ImmunityBio, Inc., which recently merged with NantKwest, is also developing oral vaccines – a tablet and a sublingual formulation. In March, the company announced positive interim safety data for its Phase I study. The trials are expected to be fully enrolled in the second quarter of this year.
The two Phase Ib trials study a combination of subcutaneous/ sublingual and oral formulations of ImmunityBio’s hAd5 T-cell COVID-19 vaccine candidate. Based on the findings of these trials, the optimal combination of administration route and dose will be determined and entered into the Phase II/III design, the company said.
In addition to oral vaccines, companies are developing oral therapeutics as well. Merck and Ridgeback Biotherapeutics are developing molnupiravir, an orally available antiviral candidate for the treatment of COVID-19.
Earlier this month, Merck announced it was moving into the Phase III portion of the Phase II/III MOVE-OUT study in outpatient COVID-19 patients based on a planned interim analysis from the Phase II part of the study. However, the Phase III portion of the Phase II/III MOVE-IN study in hospitalized patients will not proceed based on data that suggests molnupiravir is unlikely to demonstrate a clinical benefit in that patient population.
Pfizer, which has one of three authorized COVID-19 vaccines in the United States, is also developing an oral therapeutic against the virus. Last month, the company launched a Phase I study assessing PF-07321332, a SARS-CoV2-3CL protease inhibitor, in healthy adults. The drug has shown potent antiviral activity in laboratory assays against SARS-CoV-2, as well as against other coronaviruses, BioSpace previously reported.
The company is also investigating an intravenously administered protease inhibitor, PF-07304814, currently in a Phase Ib trial in hospitalized COVID-19 patients.
In an interview with CNBC this morning, Pfizer Chief Executive Officer Albert Bourla said the oral formulation has distinct advantages because it doesn’t require a hospital visit to be administered.
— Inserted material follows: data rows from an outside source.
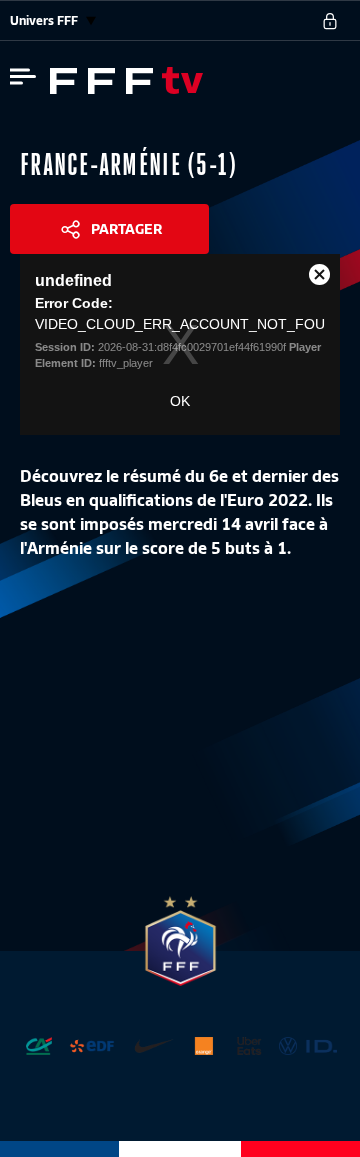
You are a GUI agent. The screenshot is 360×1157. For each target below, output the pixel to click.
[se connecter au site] (330, 21)
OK (180, 401)
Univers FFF (45, 20)
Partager (126, 229)
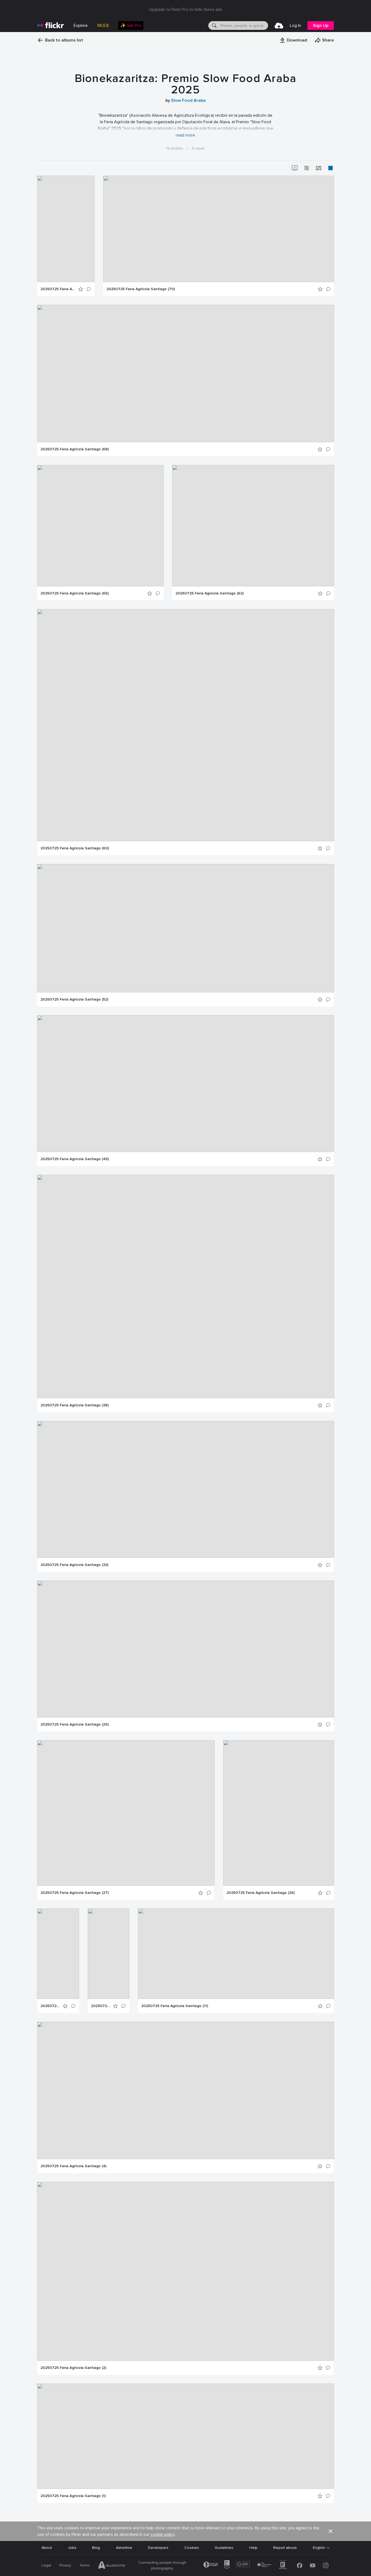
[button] (293, 40)
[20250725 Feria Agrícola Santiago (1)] (185, 2436)
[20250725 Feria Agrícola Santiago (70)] (218, 229)
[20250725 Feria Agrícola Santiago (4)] (185, 2090)
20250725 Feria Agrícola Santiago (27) (74, 1893)
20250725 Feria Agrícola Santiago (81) (57, 289)
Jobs (72, 2547)
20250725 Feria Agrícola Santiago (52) (74, 999)
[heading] (50, 25)
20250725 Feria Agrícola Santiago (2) (73, 2368)
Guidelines (224, 2547)
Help (253, 2547)
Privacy (65, 2565)
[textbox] (243, 25)
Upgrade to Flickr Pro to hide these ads (185, 9)
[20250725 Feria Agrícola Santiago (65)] (100, 525)
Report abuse (285, 2547)
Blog (96, 2547)
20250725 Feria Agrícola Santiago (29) (74, 1724)
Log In (295, 25)
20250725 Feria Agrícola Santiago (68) (74, 449)
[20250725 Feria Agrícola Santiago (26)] (278, 1813)
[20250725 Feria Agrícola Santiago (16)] (108, 1954)
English (319, 2548)
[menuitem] (131, 25)
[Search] (213, 25)
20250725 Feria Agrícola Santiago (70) (140, 289)
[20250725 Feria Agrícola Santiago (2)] (185, 2271)
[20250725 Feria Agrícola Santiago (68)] (185, 373)
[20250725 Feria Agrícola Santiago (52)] (185, 928)
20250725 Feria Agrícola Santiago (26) (261, 1893)
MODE (103, 25)
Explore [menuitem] (81, 25)
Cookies (191, 2547)
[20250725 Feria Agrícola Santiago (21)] (58, 1954)
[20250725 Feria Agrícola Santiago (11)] (236, 1954)
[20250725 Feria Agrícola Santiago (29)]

“That could be a game changer. The compound… is a protease inhibitor. The good thing is that this is also the first molecule that is coming from this type of class, this is good thing because you can combine it with other classes. Also, the mechanism of action, it is such that it’s not expected to be subject to mutations, particularly because it’s not acting on the spike, as we all know, all the mutations that we are hearing right now are seeing this in the proteins of the spike. This one doesn’t work there so that allows us to believe that will be way more effective against the multiple variants. So, all good news. We are now progressing the studies and we will have more news around summer,” Bourla said, according to a transcript.
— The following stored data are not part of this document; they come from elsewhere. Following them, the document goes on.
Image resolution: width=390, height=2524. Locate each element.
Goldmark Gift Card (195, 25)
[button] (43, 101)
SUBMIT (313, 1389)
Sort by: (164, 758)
RedHill Biopharma is also moving forward with its oral therapeutic. Earlier this month, the company said its Phase II/III study of orally-administered opaganib received a unanimous recommendation to continue, following a fourth independent Data Safety Monitoring Board (DSMB) safety review. Opaganib is being assessed in patients with severe COVID-19 pneumonia requiring hospitalization and treatment with supplemental oxygen. Phase II data showed opaganib demonstrated more significant improvement in reducing oxygen requirement by the end of treatment after 14 days.
In addition to oral vaccines and therapeutics, some companies are focused on an intranasal treatment. BioSpace examined a roundup of those programs in February.